On 10 September 2014, the Israeli National Council for Planning and Building (NCPB) issued its decision to approve the establishment of the "National Park - The Slopes of Mount Scopus" project. This project will annex nearly 700 dunams of lands belonging to the Palestinian villages of Al-'Issawiya and At-Tur in occupied East Jerusalem.
The decision cites some members’ claims that the plan achieves the principle of "preservation of the natural landscape", and furthers "cultural, religious and historical" principles. The Council's decision fully adopts the Israeli Jewish and Zionist narrative of the history of Jerusalem, pointing out that this area is the "place where Israelites entered the Promised Land" and the road that "King David took when he escaped from Jerusalem." According to the decision, it is also the place where Jeremiah, "one of the Hebrew prophets, came through when he arrived in Jerusalem," with reference to the biblical narrative.
The Council critiqued the local and national committees for approving the plan "without conducting the necessary checks on the impact of the plan on the Al-'Issawiya and At-Tur villages in terms of their future development." However, the Council did not consider this deficiency to be a sufficient problem to warrant the cancellation of the plan based on the objectors' requests. The Council only decided to return the plan to the national committee for planning and building to look into its borders, and into the question of whether or not the plan obstructs the needs of the two villages.

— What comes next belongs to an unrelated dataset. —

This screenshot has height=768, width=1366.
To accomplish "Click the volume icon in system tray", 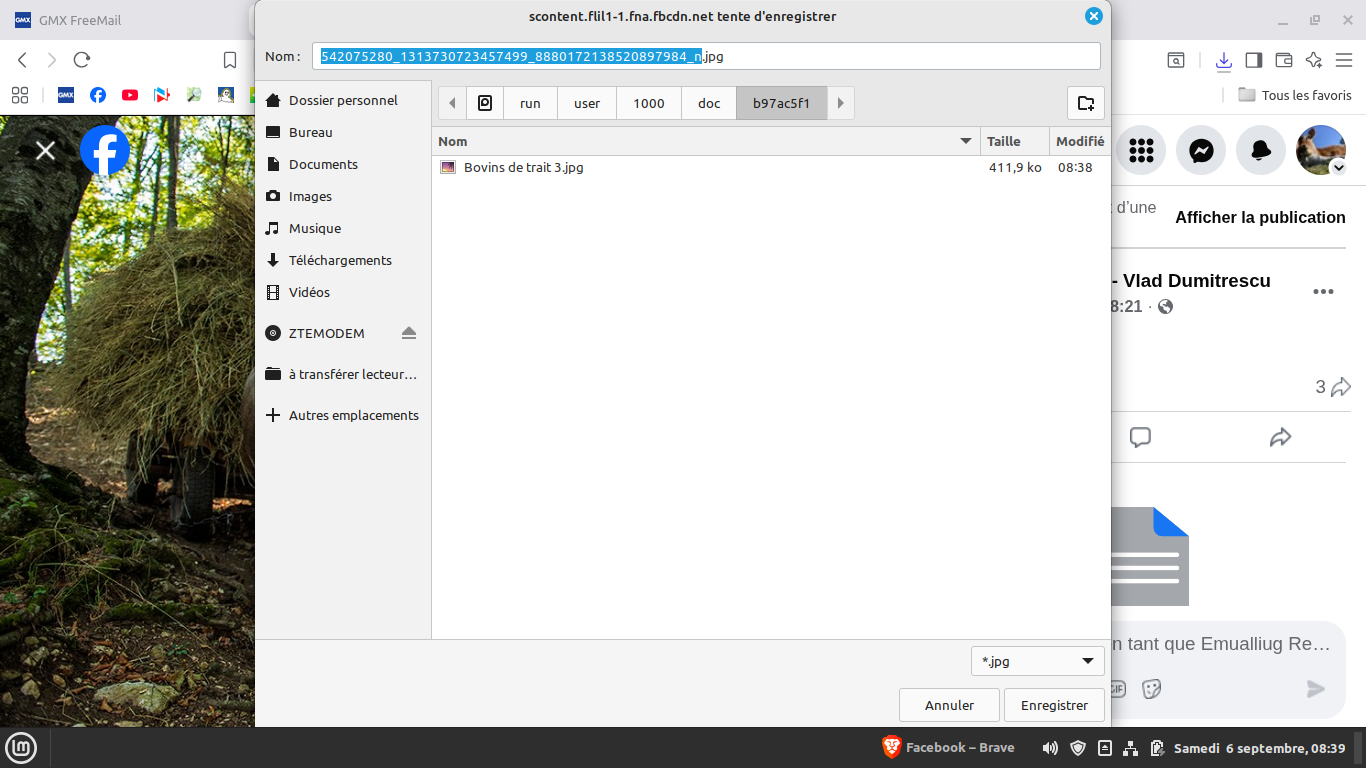I will (1050, 747).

The Council’s decision to approve the plan and refer it back to the National Committee for some reconsiderations, if any, came after many appeals were submitted against the decision of the National Committee approving the plan. Adalah and the Arab Center for Alternative Planning, in coordination with the Civic Coalition for Palestinian Rights in Jerusalem, and other legal organizations submitted many appeals in the name of the organizations and the Al-'Issawiya development committee.

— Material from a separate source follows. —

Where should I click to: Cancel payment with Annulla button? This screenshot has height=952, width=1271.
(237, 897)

The council rejected the objectors' claims that the plan is "illegal because it is applied on occupied lands and therefore violates international humanitarian law. These international laws prevent significant changes from being made in the occupied territories unless there is a military need or if it is in the interest of the protected population, namely, families in East Jerusalem." The Council instead views East Jerusalem as an area in which Israeli law applies and where Israeli authorities have the right to implement land projects.
Adalah Attorney Suhad Bishara emphasized in the appeal that any amendments to the plan made by the planning and building committees would be "very marginal and will not change the colonial nature of the plan." Despite the danger in annexing lands and what may result by those acts, "more important is the principle issue, which is that Israel seeks to deepen its control and influence over East Jerusalem and change the character of the region and its Palestinian identity, and promote the settlements through geographic contiguity between the settlements."
The Civic Coalition condemned the NCPB’s decision to approve the plan to establish a "national park" on the lands of Al-'Issawiya and At-Tur. The Coalition considers the decision to be dangerous in that it reinforces the narrative and religious claims that aim to tighten control over the occupied city and "Judaize" its sites. This plan is only one in a series of Israeli policies whose overall aim is to forcefully displace Palestinian Jerusalemite families.